The balance between the monetary base and the available amount of goods and services is provided through the system of prices. If the parity is broken by excessive issuance of money, prices will have to change too, and inflation may soar.
That’s a basic monetary law.
However, economic laws do not have the fixity of natural laws, and some economists are now contending that there is some decoupling between money supply and inflation.
One of the possible reasons is the savings glut (an expression created by Ben Bernanke), that is, large swaths of money held by funds, millionaires, corporations… that is not being invested into the production system.
Also, contrary to what happened in the ’80s, the economy is not experiencing demand-inflationary pressures. That is especially evident in the US, where there aren’t such things as powerful wage claims of trade unions, high costs of energy imports or high propensity to consumption in areas like food or travel.
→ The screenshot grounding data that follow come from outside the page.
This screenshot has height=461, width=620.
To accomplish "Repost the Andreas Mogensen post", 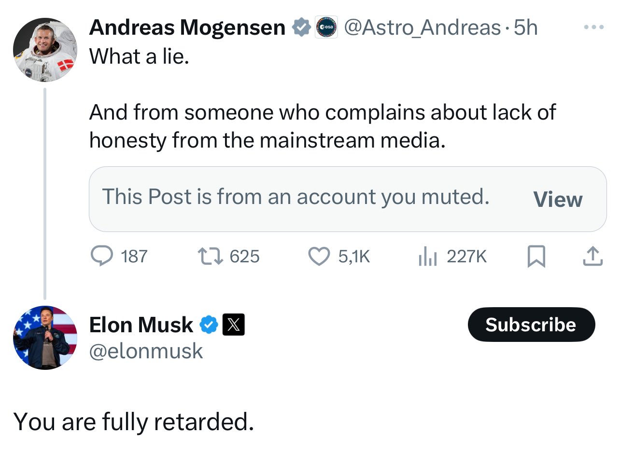I will 210,256.
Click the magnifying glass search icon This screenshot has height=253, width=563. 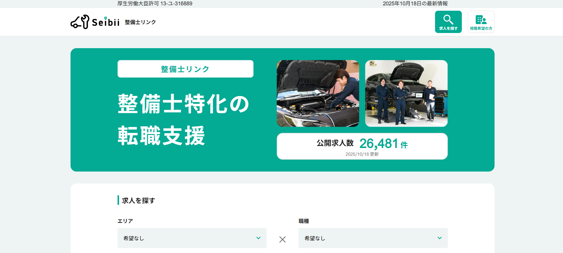448,20
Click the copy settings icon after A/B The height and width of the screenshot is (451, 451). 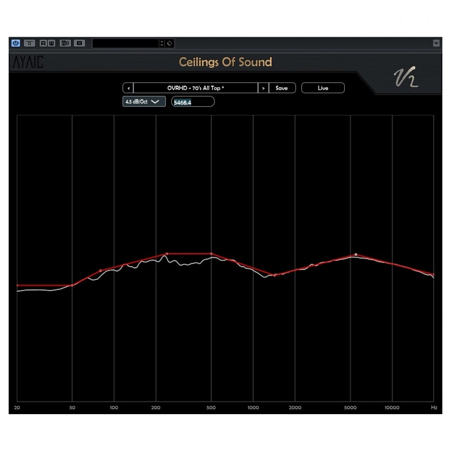79,43
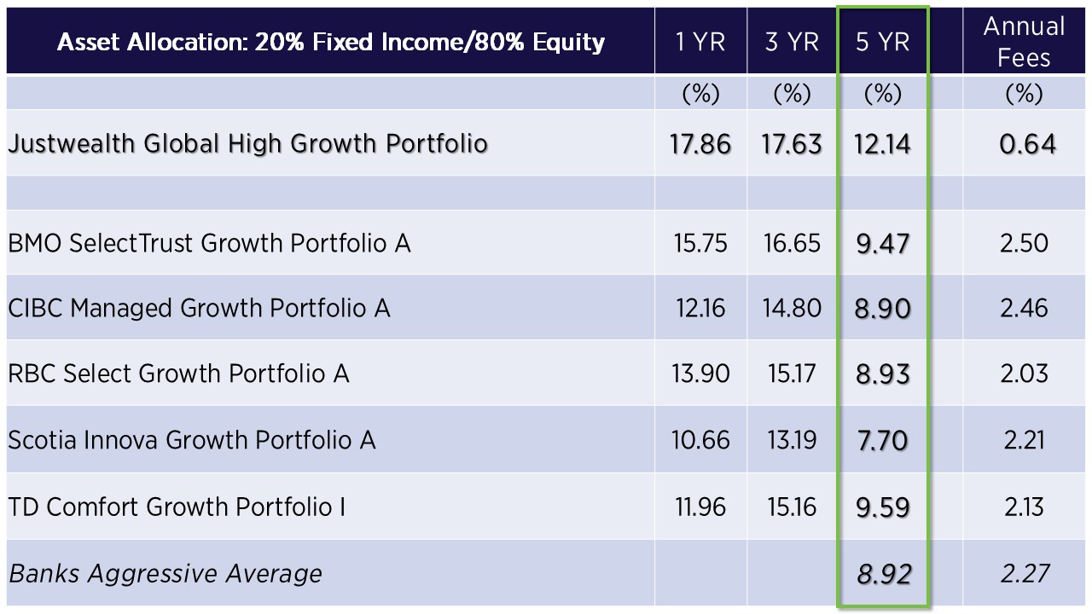Click the Annual Fees column header
This screenshot has width=1092, height=614.
(x=1024, y=41)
Besides, contrary to the situation of forty years ago, there are strong anti-inflationary forces, especially due to the effects of cheap imports from Asian countries.
In the US there is another important factor, explaining the decoupling between inflation and money supply: the role of the dollar as a safe-haven refuge currency, with a wide international demand, especially in periods of crisis. The FED can significantly raise the money supply without having to worry too much about a significant devaluation of the dollar – a factor that plays a vital role in the American economy.
In short: there is a wide set of elements that can hold down inflation.
Also notice that low rates of inflation – say 2 to 4% – are manageable and even positive (they are a current macroeconomic goal).
All these factors are important and favor the use of helicopter money.
Anyway, the are also forces pushing in the opposite direction.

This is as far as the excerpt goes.